Akcja obozowa 2011 !
czyli gdzie jedziemy i jak działamy
Marek, krytykujesz Arka a w sumie nie zaproponowałeś niczego konkretnego. Wprawdzie z różnych stron czasami słyszę zawołania w stylu "weźmy się i zróbcie" ale trzeba spojrzeć prawdzie w oczy. Obóz jest obecnie poza naszym zasięgiem. Jak zauważył Arek nie ma wśród nas odpowiedniej kadry(nie chodzi tu o osoby które mają licencję i mogą chwilę posiedzieć z dzieciakami przy radiu i poopowiadać do czego to służy), potrzeba nam lokomotywy(organizatora) takiego jakim był Mariusz. Osoby która cały taki obóz przygotuje, włącznie z całą papierologią, grafikiem zajęć, dokumentami, etc... Nie mówię że taka osoba musi wszystko zrobić sama, wystarczy jeśli to tak zorganizuje żeby wyznaczyć innym zadania. Niemniej jednak nie widzę wśród nas odpowiedniego kandydata. Nikt z nas tego wcześniej nie robił, w dodatku wolnego czasu ostatnio tak jakby coraz mniej.

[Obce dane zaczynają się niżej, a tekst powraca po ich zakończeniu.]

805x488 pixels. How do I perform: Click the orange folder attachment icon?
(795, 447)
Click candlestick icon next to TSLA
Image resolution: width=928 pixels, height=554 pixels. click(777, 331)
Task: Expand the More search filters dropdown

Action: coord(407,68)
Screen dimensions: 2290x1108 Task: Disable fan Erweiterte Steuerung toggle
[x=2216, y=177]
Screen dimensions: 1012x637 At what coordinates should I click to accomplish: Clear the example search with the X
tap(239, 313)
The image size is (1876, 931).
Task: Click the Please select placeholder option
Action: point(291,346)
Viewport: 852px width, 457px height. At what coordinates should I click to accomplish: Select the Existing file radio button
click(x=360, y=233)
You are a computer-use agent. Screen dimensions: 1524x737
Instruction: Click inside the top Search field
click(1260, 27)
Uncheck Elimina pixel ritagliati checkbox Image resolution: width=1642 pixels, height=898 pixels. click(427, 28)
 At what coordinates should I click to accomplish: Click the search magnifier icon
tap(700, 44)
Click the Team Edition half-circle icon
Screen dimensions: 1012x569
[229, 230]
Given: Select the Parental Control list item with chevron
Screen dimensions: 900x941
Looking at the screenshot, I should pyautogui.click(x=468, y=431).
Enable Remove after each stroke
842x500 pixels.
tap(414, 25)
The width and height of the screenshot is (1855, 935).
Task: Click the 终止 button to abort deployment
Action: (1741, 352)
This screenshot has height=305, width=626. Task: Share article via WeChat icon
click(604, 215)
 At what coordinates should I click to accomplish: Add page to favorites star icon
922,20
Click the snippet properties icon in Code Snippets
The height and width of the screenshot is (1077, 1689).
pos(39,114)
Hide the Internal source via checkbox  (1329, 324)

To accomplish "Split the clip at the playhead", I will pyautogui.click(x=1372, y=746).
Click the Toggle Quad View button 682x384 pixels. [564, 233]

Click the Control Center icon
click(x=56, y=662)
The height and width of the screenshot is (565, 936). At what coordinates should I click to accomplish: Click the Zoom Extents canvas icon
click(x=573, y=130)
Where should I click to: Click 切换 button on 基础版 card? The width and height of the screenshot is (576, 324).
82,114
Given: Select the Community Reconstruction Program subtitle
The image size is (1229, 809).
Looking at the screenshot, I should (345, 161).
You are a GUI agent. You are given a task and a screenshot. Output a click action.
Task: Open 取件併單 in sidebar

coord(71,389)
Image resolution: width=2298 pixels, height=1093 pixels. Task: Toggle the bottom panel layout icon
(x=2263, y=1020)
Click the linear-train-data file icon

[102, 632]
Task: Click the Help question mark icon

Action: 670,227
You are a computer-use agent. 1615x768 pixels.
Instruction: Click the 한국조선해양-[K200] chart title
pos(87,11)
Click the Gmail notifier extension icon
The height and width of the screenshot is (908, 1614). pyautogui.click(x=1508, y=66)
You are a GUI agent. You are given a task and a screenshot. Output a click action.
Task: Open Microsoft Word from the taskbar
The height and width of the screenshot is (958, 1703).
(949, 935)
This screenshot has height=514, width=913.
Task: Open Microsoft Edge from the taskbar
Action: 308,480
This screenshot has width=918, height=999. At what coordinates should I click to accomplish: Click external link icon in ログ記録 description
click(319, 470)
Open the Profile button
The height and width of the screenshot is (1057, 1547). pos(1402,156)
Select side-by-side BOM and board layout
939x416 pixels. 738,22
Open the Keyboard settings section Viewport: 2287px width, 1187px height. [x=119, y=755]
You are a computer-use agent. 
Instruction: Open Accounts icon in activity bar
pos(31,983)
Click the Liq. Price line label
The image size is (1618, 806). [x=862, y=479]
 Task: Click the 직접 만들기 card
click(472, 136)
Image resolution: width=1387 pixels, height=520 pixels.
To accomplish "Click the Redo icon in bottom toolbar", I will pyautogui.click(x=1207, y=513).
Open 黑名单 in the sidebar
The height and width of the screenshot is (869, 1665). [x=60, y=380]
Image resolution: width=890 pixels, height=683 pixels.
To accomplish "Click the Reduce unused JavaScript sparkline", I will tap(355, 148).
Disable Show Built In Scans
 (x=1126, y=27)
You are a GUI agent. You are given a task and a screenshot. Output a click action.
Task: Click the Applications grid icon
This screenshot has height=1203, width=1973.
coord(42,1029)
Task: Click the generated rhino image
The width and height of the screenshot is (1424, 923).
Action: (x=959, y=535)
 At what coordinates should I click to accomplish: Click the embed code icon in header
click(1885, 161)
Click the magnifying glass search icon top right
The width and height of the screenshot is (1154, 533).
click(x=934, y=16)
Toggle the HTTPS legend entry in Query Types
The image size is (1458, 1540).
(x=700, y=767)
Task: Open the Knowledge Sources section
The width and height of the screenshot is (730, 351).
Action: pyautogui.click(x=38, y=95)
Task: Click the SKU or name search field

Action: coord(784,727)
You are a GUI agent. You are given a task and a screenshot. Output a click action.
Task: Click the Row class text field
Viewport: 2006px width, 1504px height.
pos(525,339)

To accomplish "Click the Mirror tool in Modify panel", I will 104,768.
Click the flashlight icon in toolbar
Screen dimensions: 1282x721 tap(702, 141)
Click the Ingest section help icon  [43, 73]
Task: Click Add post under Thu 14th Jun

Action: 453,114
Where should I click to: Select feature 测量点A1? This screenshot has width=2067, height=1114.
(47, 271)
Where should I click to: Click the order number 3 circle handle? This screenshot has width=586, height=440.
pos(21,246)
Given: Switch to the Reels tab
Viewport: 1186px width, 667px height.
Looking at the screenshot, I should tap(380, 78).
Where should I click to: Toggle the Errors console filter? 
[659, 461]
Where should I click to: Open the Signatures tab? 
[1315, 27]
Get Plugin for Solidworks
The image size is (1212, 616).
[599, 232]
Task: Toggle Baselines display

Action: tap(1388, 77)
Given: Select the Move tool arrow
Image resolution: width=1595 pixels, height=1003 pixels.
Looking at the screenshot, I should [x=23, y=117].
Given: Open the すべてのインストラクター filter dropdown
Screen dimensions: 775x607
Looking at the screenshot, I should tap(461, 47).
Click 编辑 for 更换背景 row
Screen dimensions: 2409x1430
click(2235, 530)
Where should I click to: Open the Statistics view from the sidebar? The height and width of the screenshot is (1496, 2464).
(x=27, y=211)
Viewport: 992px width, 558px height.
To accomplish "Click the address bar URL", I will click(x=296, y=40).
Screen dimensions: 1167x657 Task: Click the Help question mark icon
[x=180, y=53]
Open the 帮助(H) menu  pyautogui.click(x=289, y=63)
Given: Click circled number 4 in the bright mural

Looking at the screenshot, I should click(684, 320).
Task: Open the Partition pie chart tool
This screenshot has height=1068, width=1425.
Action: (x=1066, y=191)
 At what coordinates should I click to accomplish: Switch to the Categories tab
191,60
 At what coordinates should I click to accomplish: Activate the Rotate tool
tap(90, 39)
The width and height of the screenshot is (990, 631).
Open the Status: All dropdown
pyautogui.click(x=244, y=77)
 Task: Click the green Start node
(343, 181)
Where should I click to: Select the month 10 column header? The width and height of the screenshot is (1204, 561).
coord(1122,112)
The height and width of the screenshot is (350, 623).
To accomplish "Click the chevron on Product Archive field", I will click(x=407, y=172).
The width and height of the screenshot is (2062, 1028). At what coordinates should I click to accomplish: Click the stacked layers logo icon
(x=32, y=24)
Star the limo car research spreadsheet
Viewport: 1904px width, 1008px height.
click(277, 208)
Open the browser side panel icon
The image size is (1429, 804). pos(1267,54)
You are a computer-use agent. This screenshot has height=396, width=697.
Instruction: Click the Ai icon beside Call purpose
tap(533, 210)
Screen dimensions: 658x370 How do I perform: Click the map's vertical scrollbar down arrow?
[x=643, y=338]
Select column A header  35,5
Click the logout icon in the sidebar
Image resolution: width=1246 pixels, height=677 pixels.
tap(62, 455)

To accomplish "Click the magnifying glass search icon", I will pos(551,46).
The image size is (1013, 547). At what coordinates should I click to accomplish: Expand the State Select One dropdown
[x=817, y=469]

Ergo, jedziemy do Krzeczkowa się pokazać, plan minimum to rozłożenie radiostacji + zabranie sprzętu do łowów na lisa. Chcesz mieć więcej atrakcji, załatw internet, radiotelefony FM(w liczbie 6-8 sztuk), PKL-kę(sieć telefonów polowych). Łatwo powiedzieć, co nie. Tylko kto faktycznie weźmie się do roboty i to zorganizuje?

P.S.
Arek skończ już z tym grafikiem zawodów. Gdzieś tu na forum Marek podał zawody w których chce startować. Na razie staramy się to realizować.